WORK TO COMPLETE: Reproduce exactly the lines from the top of the records below through the line holding "Given: Decrease bookmark font size icon".

Data items:
----------------
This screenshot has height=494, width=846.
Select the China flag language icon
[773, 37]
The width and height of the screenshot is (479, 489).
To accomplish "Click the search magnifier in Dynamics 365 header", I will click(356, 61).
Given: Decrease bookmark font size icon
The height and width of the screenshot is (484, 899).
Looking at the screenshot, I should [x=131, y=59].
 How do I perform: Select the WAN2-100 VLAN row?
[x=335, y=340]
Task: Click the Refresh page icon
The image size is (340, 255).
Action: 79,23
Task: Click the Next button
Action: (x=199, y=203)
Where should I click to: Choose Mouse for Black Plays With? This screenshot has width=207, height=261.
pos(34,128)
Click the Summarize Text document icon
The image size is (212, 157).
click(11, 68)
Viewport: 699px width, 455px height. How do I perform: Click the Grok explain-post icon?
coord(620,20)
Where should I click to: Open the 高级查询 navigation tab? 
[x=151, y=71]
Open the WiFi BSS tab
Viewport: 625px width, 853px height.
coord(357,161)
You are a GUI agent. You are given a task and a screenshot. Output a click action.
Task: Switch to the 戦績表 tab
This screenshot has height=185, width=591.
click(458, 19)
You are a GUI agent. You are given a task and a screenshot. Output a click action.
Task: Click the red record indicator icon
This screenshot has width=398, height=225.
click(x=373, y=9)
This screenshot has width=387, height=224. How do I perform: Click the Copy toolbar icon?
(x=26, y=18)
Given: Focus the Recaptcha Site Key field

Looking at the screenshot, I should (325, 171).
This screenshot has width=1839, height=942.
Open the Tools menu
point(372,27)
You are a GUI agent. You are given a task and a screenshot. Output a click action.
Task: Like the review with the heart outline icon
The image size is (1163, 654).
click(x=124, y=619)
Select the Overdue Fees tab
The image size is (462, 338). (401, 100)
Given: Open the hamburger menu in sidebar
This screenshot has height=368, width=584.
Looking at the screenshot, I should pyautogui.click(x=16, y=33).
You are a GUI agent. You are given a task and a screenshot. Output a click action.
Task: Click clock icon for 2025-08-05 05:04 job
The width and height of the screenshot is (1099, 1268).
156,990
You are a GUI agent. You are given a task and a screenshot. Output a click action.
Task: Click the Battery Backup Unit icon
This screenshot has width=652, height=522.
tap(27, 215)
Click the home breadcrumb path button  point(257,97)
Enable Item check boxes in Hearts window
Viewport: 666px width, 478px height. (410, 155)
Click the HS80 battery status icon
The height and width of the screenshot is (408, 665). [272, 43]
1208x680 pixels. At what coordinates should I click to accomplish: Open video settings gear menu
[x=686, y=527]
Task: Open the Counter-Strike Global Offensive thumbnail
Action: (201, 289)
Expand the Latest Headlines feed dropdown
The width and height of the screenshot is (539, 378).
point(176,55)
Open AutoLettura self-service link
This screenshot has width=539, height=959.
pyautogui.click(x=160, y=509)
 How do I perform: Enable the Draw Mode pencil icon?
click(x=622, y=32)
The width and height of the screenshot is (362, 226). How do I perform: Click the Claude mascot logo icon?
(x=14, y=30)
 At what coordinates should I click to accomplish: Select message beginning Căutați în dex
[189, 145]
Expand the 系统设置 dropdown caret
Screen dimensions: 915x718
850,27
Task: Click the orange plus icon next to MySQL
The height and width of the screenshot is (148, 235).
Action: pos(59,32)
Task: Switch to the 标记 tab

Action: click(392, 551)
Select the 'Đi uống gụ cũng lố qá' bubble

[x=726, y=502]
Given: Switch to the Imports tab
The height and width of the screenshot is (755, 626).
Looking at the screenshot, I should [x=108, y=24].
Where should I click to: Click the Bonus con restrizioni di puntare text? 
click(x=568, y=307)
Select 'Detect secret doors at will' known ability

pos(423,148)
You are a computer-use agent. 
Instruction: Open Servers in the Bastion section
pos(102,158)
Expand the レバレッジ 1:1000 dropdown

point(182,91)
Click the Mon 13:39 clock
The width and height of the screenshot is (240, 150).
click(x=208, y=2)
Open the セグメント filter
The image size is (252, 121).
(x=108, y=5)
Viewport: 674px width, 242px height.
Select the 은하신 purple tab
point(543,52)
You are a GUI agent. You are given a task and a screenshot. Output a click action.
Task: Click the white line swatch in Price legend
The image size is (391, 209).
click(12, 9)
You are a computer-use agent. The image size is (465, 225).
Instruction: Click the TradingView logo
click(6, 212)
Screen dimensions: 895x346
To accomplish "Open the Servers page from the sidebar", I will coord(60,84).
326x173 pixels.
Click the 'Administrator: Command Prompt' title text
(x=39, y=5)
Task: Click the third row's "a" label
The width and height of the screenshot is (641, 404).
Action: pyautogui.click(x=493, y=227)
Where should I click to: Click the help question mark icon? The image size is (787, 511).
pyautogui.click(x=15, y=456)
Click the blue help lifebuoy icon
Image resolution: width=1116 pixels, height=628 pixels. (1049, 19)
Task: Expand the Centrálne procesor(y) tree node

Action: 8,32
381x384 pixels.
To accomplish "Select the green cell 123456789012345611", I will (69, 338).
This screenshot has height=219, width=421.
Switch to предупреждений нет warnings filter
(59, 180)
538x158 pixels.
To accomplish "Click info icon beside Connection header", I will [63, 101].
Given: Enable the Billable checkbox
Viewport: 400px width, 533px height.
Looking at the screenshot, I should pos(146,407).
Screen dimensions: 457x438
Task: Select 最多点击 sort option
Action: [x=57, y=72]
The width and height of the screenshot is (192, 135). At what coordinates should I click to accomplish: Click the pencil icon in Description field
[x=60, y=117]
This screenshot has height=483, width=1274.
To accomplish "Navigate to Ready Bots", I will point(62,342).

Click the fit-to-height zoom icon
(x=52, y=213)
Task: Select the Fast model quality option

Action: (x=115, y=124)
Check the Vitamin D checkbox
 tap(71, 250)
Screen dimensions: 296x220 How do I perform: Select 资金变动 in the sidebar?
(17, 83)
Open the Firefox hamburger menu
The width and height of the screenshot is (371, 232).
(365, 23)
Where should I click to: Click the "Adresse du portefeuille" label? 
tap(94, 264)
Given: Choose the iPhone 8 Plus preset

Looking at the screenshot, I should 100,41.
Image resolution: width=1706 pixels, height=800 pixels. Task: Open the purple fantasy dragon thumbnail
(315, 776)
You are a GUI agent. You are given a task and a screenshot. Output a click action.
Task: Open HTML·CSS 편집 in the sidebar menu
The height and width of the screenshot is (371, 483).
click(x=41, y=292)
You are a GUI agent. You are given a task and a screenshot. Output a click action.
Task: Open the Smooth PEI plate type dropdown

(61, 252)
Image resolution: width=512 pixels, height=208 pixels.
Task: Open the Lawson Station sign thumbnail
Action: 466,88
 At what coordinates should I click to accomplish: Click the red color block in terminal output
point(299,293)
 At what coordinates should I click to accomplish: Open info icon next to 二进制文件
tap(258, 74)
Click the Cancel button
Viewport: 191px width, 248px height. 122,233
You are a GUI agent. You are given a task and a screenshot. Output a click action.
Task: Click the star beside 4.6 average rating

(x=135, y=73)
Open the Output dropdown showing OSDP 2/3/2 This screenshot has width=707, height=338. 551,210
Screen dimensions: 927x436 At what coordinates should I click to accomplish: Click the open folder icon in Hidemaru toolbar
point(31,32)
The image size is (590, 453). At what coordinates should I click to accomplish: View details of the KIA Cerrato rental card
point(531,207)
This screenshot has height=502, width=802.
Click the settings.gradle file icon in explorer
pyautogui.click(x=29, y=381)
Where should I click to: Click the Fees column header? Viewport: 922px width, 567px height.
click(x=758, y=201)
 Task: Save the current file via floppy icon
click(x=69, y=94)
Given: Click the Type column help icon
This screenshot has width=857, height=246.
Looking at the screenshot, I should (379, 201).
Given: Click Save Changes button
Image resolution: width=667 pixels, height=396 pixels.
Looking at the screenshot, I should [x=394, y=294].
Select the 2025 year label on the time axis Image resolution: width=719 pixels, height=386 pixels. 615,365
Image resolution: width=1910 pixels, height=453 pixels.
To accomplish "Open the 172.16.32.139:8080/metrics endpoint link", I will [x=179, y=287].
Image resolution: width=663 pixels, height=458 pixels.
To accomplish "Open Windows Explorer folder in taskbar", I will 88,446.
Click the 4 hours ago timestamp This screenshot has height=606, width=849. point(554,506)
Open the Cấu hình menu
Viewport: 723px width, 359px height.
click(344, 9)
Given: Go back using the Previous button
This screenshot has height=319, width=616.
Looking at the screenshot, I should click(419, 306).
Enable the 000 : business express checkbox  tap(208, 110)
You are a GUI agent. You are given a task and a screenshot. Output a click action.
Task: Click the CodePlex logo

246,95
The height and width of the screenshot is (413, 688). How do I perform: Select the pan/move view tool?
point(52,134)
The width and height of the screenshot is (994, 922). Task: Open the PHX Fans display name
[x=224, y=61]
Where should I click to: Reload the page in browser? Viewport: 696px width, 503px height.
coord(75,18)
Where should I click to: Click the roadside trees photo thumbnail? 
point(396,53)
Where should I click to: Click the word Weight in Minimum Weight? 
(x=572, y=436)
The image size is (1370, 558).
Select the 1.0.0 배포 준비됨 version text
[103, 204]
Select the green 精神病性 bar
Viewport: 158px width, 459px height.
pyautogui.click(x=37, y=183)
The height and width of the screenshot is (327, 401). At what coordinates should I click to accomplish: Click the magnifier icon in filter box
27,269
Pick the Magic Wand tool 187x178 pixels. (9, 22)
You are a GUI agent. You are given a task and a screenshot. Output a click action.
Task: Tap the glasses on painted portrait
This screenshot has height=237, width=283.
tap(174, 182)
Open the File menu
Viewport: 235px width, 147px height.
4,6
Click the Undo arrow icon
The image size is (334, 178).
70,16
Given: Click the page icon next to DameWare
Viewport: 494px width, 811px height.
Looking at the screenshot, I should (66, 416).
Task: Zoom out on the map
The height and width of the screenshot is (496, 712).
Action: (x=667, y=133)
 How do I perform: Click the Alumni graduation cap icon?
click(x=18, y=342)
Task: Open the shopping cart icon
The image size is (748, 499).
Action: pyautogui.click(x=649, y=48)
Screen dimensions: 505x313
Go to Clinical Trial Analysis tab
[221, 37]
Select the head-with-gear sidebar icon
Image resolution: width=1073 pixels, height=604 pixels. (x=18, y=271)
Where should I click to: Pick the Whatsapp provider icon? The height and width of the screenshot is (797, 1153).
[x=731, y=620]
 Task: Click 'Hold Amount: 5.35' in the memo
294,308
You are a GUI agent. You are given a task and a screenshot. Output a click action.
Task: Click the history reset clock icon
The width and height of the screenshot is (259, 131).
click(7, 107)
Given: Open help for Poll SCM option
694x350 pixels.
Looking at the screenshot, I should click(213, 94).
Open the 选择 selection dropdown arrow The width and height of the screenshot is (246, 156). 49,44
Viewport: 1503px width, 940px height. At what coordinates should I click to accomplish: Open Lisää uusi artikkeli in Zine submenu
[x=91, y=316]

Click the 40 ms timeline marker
----------------
RESPONSE BELOW:
This screenshot has height=494, width=846.
Select the China flag language icon
[773, 37]
The width and height of the screenshot is (479, 489).
To accomplish "Click the search magnifier in Dynamics 365 header", I will click(356, 61).
Given: Decrease bookmark font size icon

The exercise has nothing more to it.